* _Text section_:
=-=-=-=-=
Several individuals and groups including the League of Women Voters maintain that state Senate districts in key parts of the state — including South Florida, the Tampa Bay region and Central Florida — violate standards that were approved by voters.

“We feel very strongly that the voters in Florida put these very specific rules in place and the Legislature simply did not follow them,” said Deirdre Macnab, president of the League.

The lawsuit is not expected to have any immediate impact on the coming November elections. A similar legal challenge to a new map for Congress is not scheduled to go to trial until early next year.

Incoming Senate President Don Gaetz, a Niceville Republican who directed the drawing of the new Senate districts, was dismissive of the challenge, saying it echoed past complaints. Craig Meyer, chief of staff for the current Senate president, said the lawsuit was not a surprise.
=-=-=-=-=
* _Supplied information_:
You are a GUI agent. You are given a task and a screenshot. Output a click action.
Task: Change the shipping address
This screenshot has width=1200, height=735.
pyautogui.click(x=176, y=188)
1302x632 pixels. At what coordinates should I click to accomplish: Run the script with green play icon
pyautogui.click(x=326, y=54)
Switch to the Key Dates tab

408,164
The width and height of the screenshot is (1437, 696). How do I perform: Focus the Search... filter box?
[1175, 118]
=-=-=-=-=
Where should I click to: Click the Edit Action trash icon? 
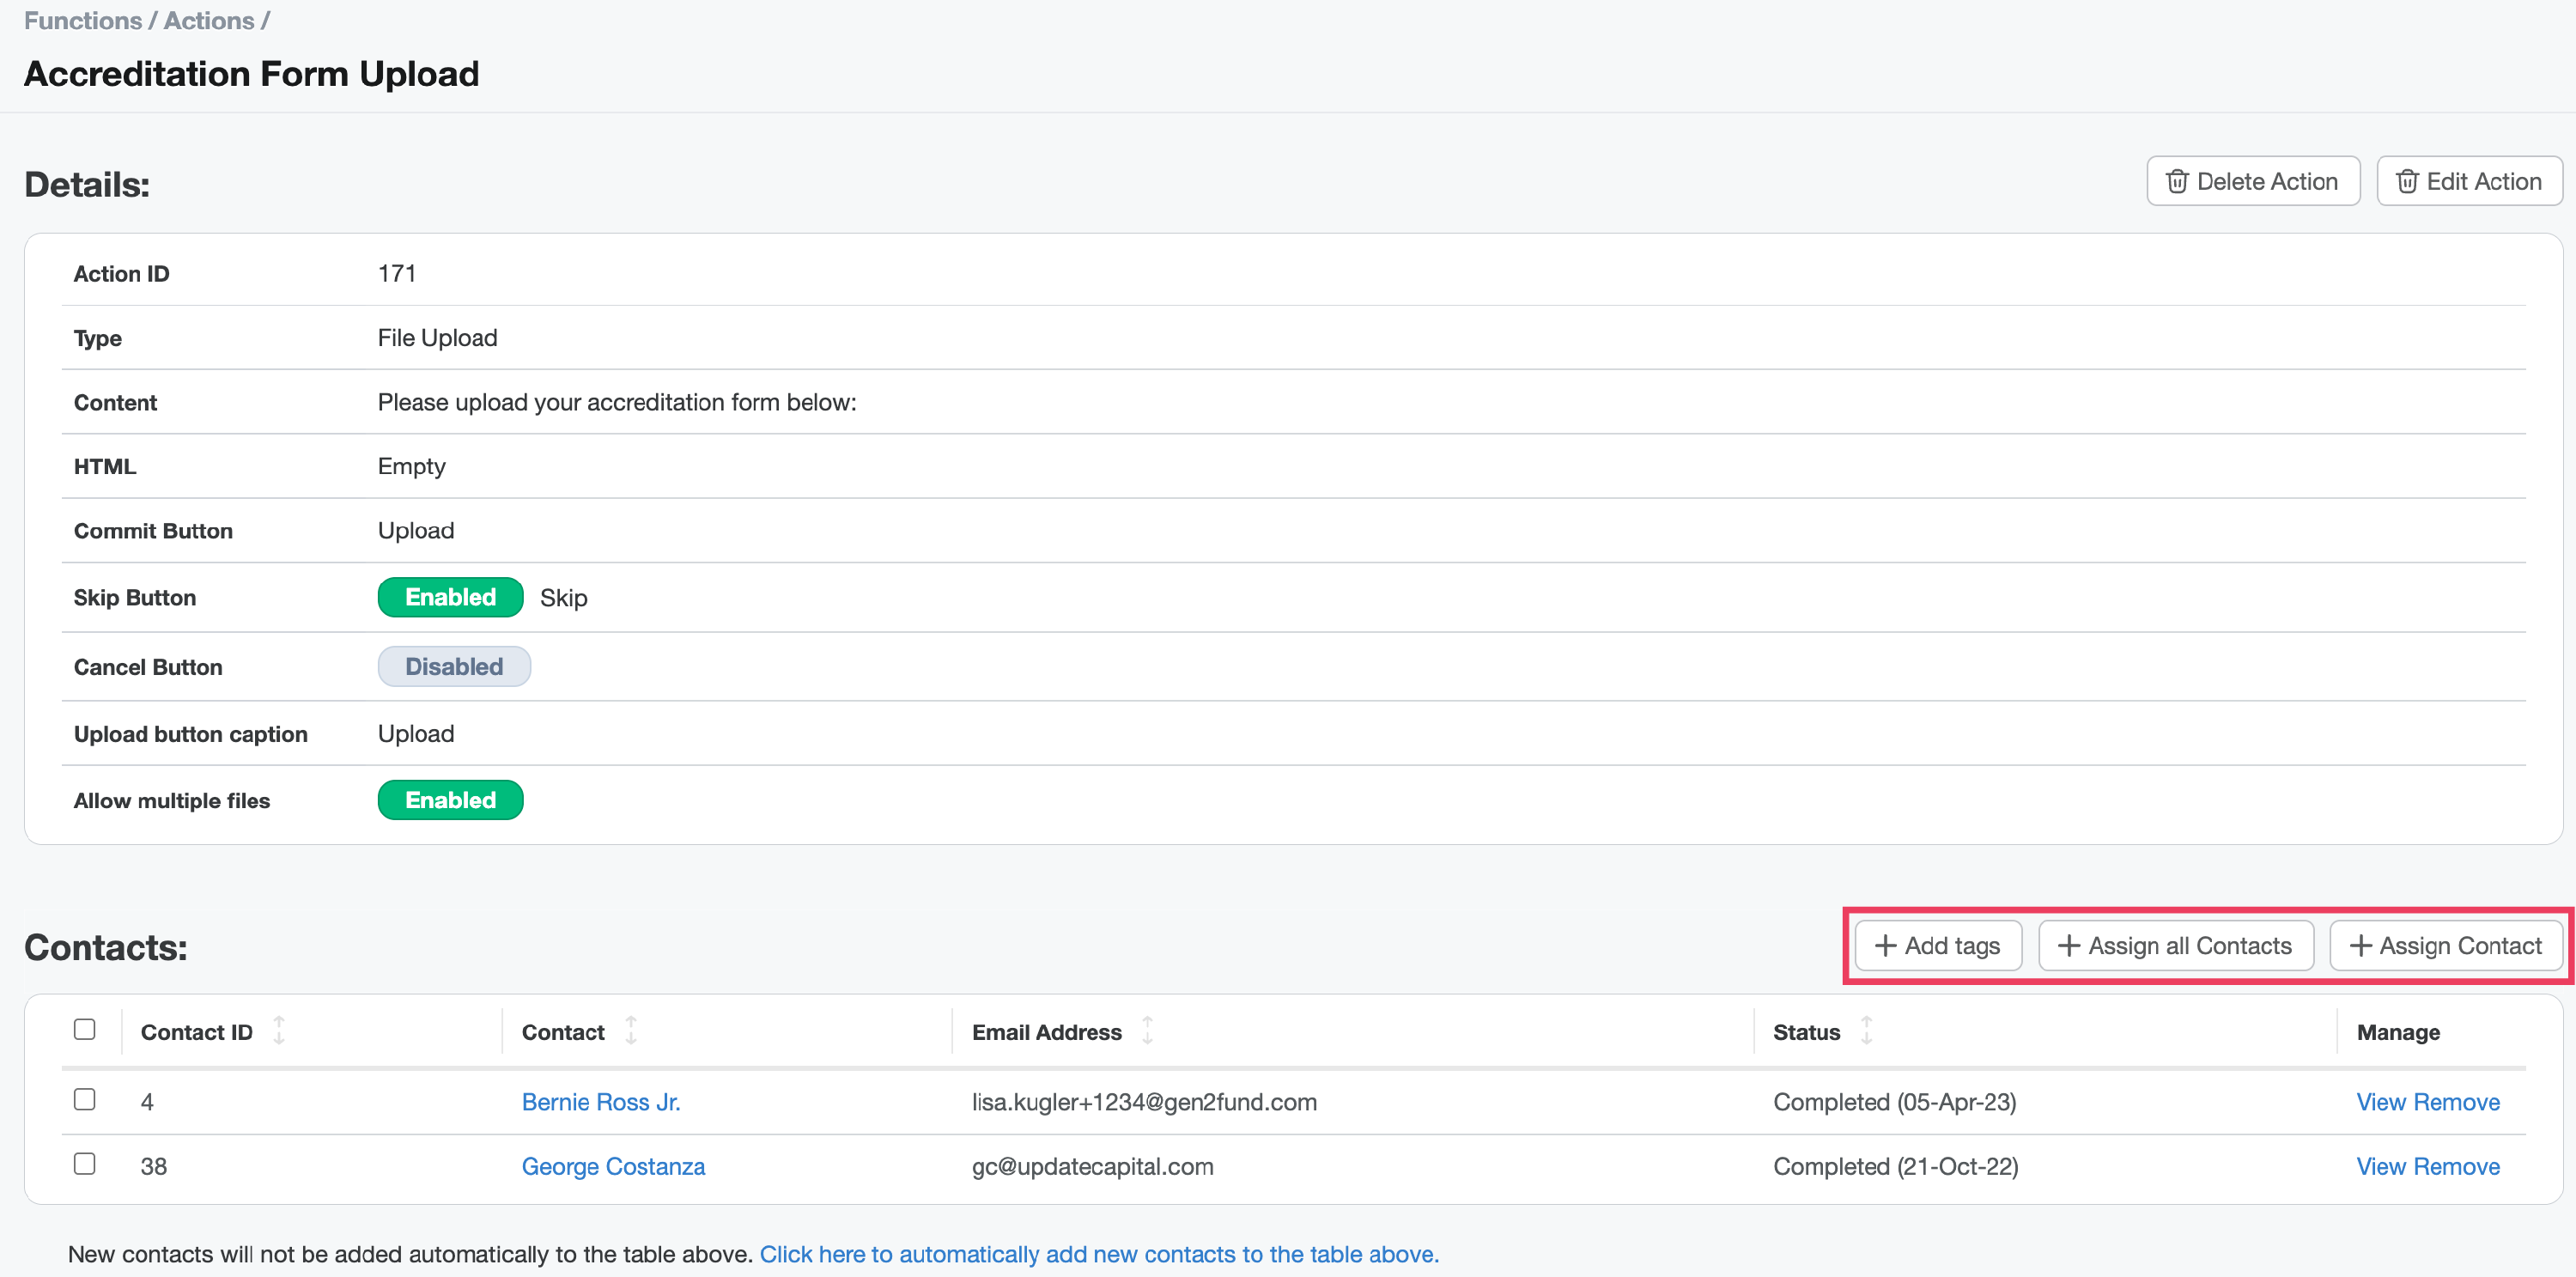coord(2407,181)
=-=-=-=-=
* _Work to be completed_: Summarize the passage about the lawsuit over Florida's state Senate districts in two sentences.

* _Solution to this exercise_: Several individuals and groups, including the League of Women Voters, contend that state Senate districts in South Florida, the Tampa Bay region and Central Florida violate standards approved by voters, and the League's president said the Legislature did not follow those rules. The lawsuit is not expected to have any immediate impact on the coming November elections; incoming Senate President Don Gaetz dismissed it as echoing past complaints, and the current Senate president's chief of staff said it was not a surprise.